Единственный светлый лучик во всем повествовании – мать. Автор ни разу не называет ее по имени, только «ма». Зачем? Ведь она собирательный образ, отождествляющий всех матерей, кормилиц. Она высоко держит голову, не глядя на все трудности, она не позволяет унывать и остальным членам семьи, на ее плечах все и держится, она опора, она защита. Она надежда. Она просто сильная женщина, знающая, что если сломится, семье не выжить. Она не плачет, она сжимает кулаки и идет дальше… Именно поэтому, на мой взгляд, Роза Сарона теряет своего ребенка, она не готова еще стать Матерью, Матерью с большой буквы.
В тысяче обездоленных людей растет гнев, набухает, как гроздья винограда. Автор сам не раз напрямую говорит, что если земля сосредоточена в руках малой кучки людей, значит, скоро ожидается взрыв. Стейнбек дразнит нас ожиданием бунта. Он говорит: «…когда собственность сосредоточивается в руках небольшой кучки людей, ее отнимают. И еще одна истина, сопутствующая первой: когда большинство людей голодает и холодает, они берут силой то, что им нужно. И еще одна истина — она кричит с каждой страницы истории: угнетение сплачивает тех, кого угнетают, оно придает им силу». И я ждала, когда же это произойдет.
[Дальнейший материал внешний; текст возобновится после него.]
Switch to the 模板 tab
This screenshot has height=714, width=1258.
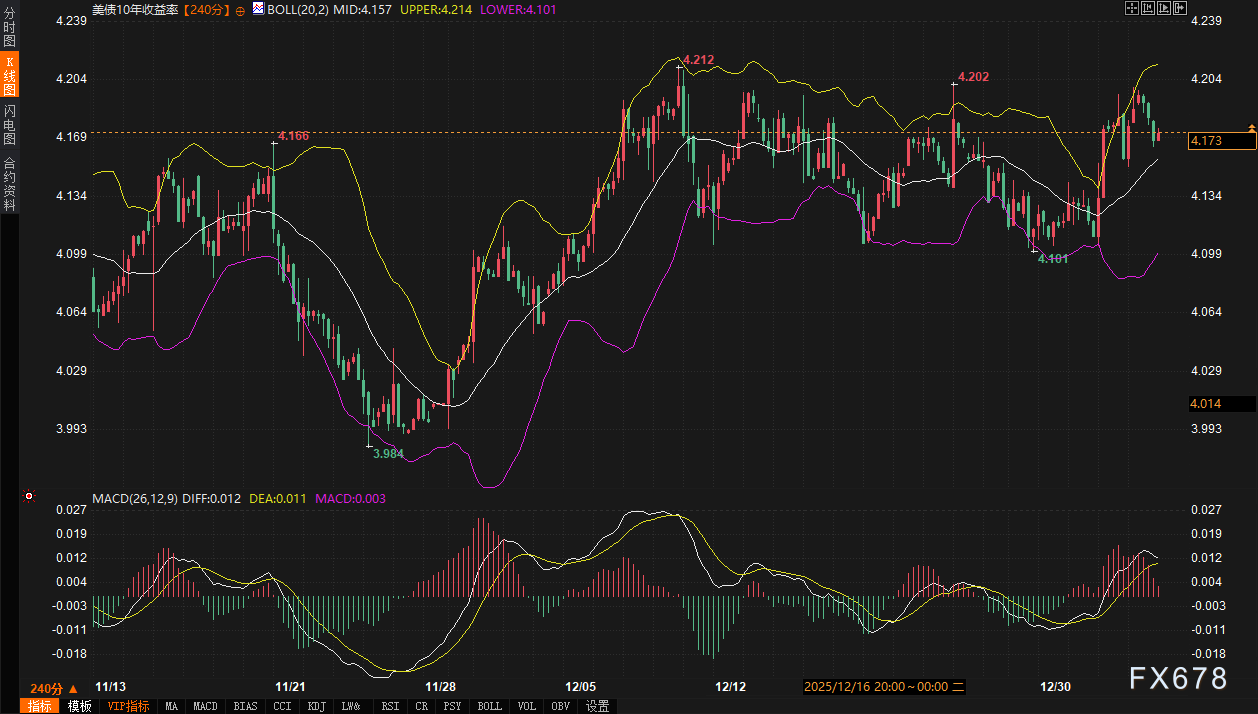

Я ждала бунта, ждала забастовок, ждала взрыва, но его не последовало… Может быть еще не появился такой человек, который мог бы сплотить народные массы? Может, сами они не готовы еще стать стеной против малой кучки собственников? А может, если они могут перерезать друг другу глотку за место работы, о каком тут сплочении может идти речь? Автор скармливает доверчивому читателю эту затравку. Но сам ни слова больше не говорит об этом. Из-за этого книга мне показалась незаконченной. Это именно тот раз, когда я с нетерпением ждала развязки, а ее так и не последовало. Автор бросил своих героев на полпути. Наверное, это единственное, что мне не понравилось в книге.